Buone nuove dall’universo Mogwai. Gli architetti sonori di Glasgow, ormai arrivati all’album numero nove senza contare colonne sonore e divertissement vari, tornano a collaborare con il produttore Dave Fridmann, già  al loro fianco in “Come On Die Young” e ” ROCK ACTION”. “Every Country’s Sun” (chiamato così per prendere bonariamente in giro un amico e la sua scarsa conoscenza del sistema solare) è stato presentato con un concerto “segreto” al Primavera Sound ed è un distillato sapiente di ciò che i Mogwai sanno fare e hanno fatto, con qualche piccola sorpresa. Un disco che nasconde al suo interno undici pianeti-canzone in moto costante e perpetuo, supernove, ammassi stellari, buchi neri e altre astronomiche amenità  musicali.

E’ una forza di gravità  instabile ma resistente quella che lega i tanti pezzi del mondo Mogwai, dopo l’uscita dal gruppo dello storico chitarrista John Cummings due anni fa. Chissà  forse stanchi del pianeta Terra dopo aver raccontato la tragedia della bomba in “Atomic” e il riscaldamento globale partecipando alla colonna sonora di “Before The Flood”, Stuart Braithwaite, Dominic Aitchison, Martin Bulloch e Barry Burns hanno deciso di traslocare altrove con note e pensieri. Mescolando sapientemente influenze diverse come e più che in passato: elettronica, sintetizzatori, le tanto vituperate atmosfere post rock che spesso sconfinano nella precisione del math rock, l’etereo minimalismo di “aka 47”, l’esplosività  di “20 Size”, l’aggressività  rock di “Battered At The Scramble”, “Old Poisons” e “Every Country’s Sun”, un briciolo di psichedelia merito anche della mano di Fridmann (che oltre ai Mogwai ha prodotto anche Flaming Lips e Mercury Rev).

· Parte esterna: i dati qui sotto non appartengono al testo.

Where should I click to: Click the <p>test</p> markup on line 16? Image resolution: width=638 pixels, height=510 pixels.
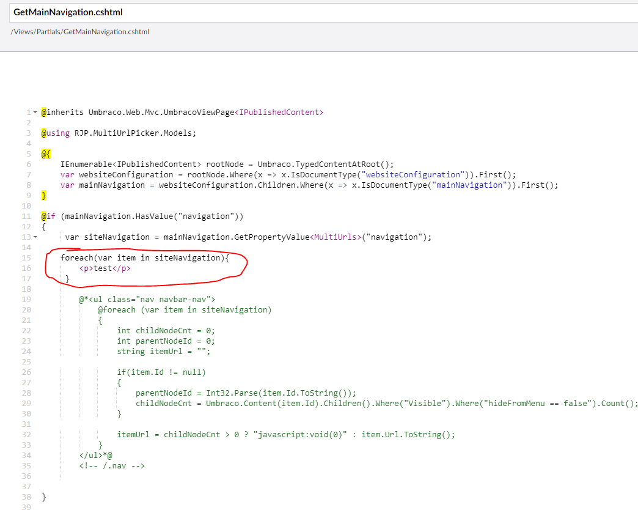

A colpire però sono soprattutto le pulsazioni ibride di “Coolverine” (supereroe sui generis) le dolci armonie vocali di “1000 Foot Face” (che è un po’ la sorella gemella di quella “What Are They Doing In Heaven Today?” che abbelliva la colonna sonora di “Les Revenants”) l’intensità  crescente di “Don’t Believe The Fife” e una “Party In The Dark” cantata da Stuart Braithwaite (già  questa è una notizia) che è probabilmente il momento più diabolicamente e melodicamente (art) pop mai costruito dai Mogwai. Una band che dopo ventidue anni di onorata carriera non ha necessità  di fare rivoluzioni musicali e non deve dimostrare più nulla a nessuno.